The United States has said that Pakistan should put on hold its gas pipeline project with Iran until sanctions against Tehran are lifted after a final agreement is reached with global powers.
Speaking to journalists here on Wednesday, US State Department’s Special Envoy for Energy Amos Hochstein pointed out that Iran and the global powers, called P5+1 including the US, Britain, France, China, Russia and Germany, were negotiating and moving towards a final deal.
“As long as the agreement is not reached, sanctions are in place and therefore, Pakistan should hold off undertaking any project such as the IP (Iran-Pakistan) pipeline until the removal of sanctions,” Hochstein said.
Raising doubts about Iran’s ability to go for gas exports, he said at present Tehran was a net importer of gas.
Discussing Pakistan’s privatisation programme for energy companies, the envoy said the delegation from Islamabad had informed during a meeting of the US-Pakistan Energy Working Group held under the broader framework of US-Pakistan Strategic Dialogue that three power distribution companies would be privatised next month.
“We are supporting the privatisation of energy companies which is good for attracting investment and improving efficiency,” he said and voiced hope that the government would press on with the sell-off programme keeping in view the previous experience of K-Electric.
Hochstein welcomed Chinese investment of billions of dollars under the Pakistan-China Economic Corridor in energy projects. “We hope projects will move forward and strongly believe Pakistan will achieve energy security.”
Responding to a question about low US investment as compared to China, he said, “We are a different country and not in competition with China. China has its own policy to support the neighbour and we do it in our own way.”
Washington is extending support to Pakistan for enhancing expertise and infrastructure, which is the backbone of energy sector.
The envoy was of the view that Pakistan required a different kind of investment to address the energy problem and said the two sides had also discussed Turkmenistan, Afghanistan, Pakistan and India (Tapi) gas pipeline project and Central Asia-South Asia (Casa-1000) power import project. “We support these projects for regional cooperation.”
Replying to a question about liquefied natural gas (LNG) exports from the US, he clarified that the American government was a regulator and had no role in LNG exports. “Our private sector is independent and Pakistan should buy from it if it wants,” he said, terming LNG a game-changer.
The US is going to become an LNG exporter in 2016 due to reforms in the energy sector. The base price of gas there is $2.60 per million British thermal units (mmbtu).

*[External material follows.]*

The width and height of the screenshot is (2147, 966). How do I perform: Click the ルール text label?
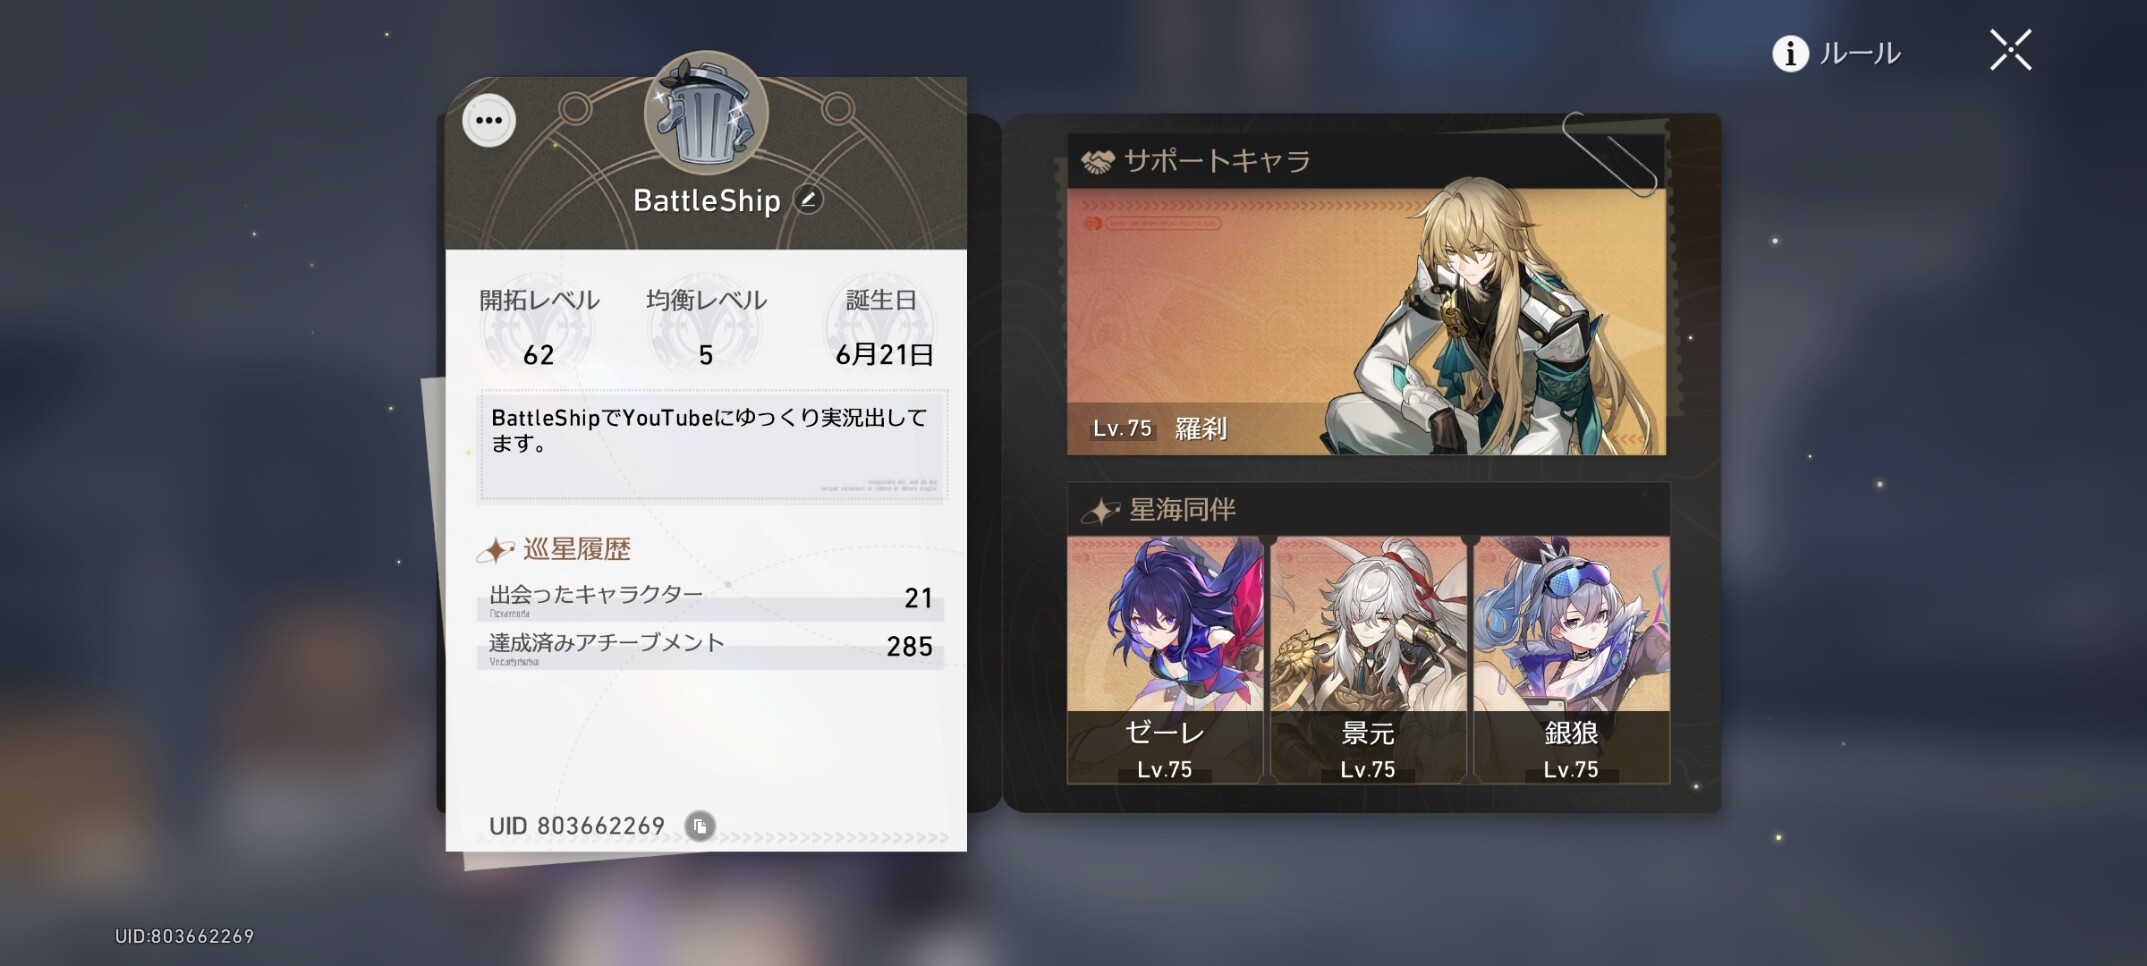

Hochstein suggested that Pakistan should grow its energy basket by generating power through wind, solar, hydroelectric and gas resources. During the talks, it was agreed that Pakistan would be producing 3,000 megawatts through renewable resources in the next three years.
Speaking about coal-based power plants, the envoy said investment in these plants was not good for the future.
In order to push ahead with the gigantic Diamer-Bhasha dam project, the government is going to conduct different studies including those that focus on environmental impact and financing needs. “An assessment is required to prove that the project is technically sound as donors are coming up with $15-billion financing,” said a USAID official, who was present on the occasion.
According to Hochstein, energy demand in Pakistan is expected to double by 2020, so the country should institute reforms to provide support for the private sector.
In the energy sector assistance programme, the US has contributed over 1,500MW to Pakistan since 2010 by refurbishing hydroelectric and thermal power generation facilities, completing hydel projects and improving the efficiency of transmission and distribution system.
Published in The Express Tribune, April 30th, 2015.